BEGIN DATA TO USE
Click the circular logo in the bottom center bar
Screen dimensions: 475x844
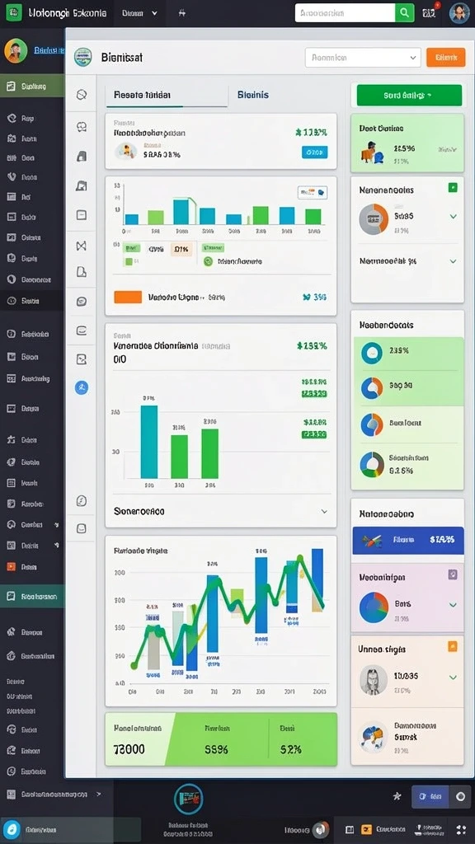coord(188,799)
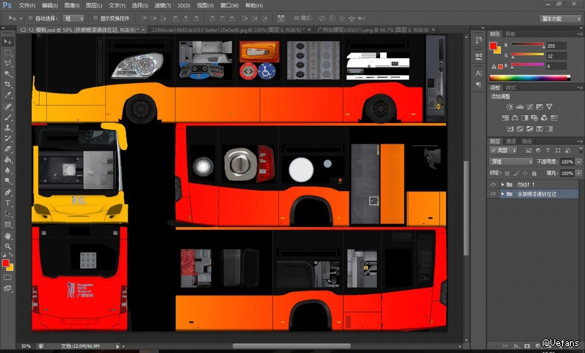Viewport: 585px width, 353px height.
Task: Select the Magic Wand tool
Action: [8, 74]
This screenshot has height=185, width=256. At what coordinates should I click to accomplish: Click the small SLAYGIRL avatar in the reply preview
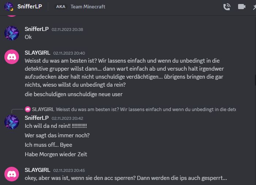28,109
END DATA TO USE
WORK TASK: In the copy, include each entry exactly as written and none of the pictures.

YOUR RESPONSE:
Click the circular logo in the bottom center bar
Screen dimensions: 475x844
coord(188,799)
Viewport: 585px width, 353px height.
Task: Select the Magic Wand tool
Action: [8, 74]
This screenshot has height=185, width=256. At what coordinates should I click to accomplish: Click the small SLAYGIRL avatar in the reply preview
28,109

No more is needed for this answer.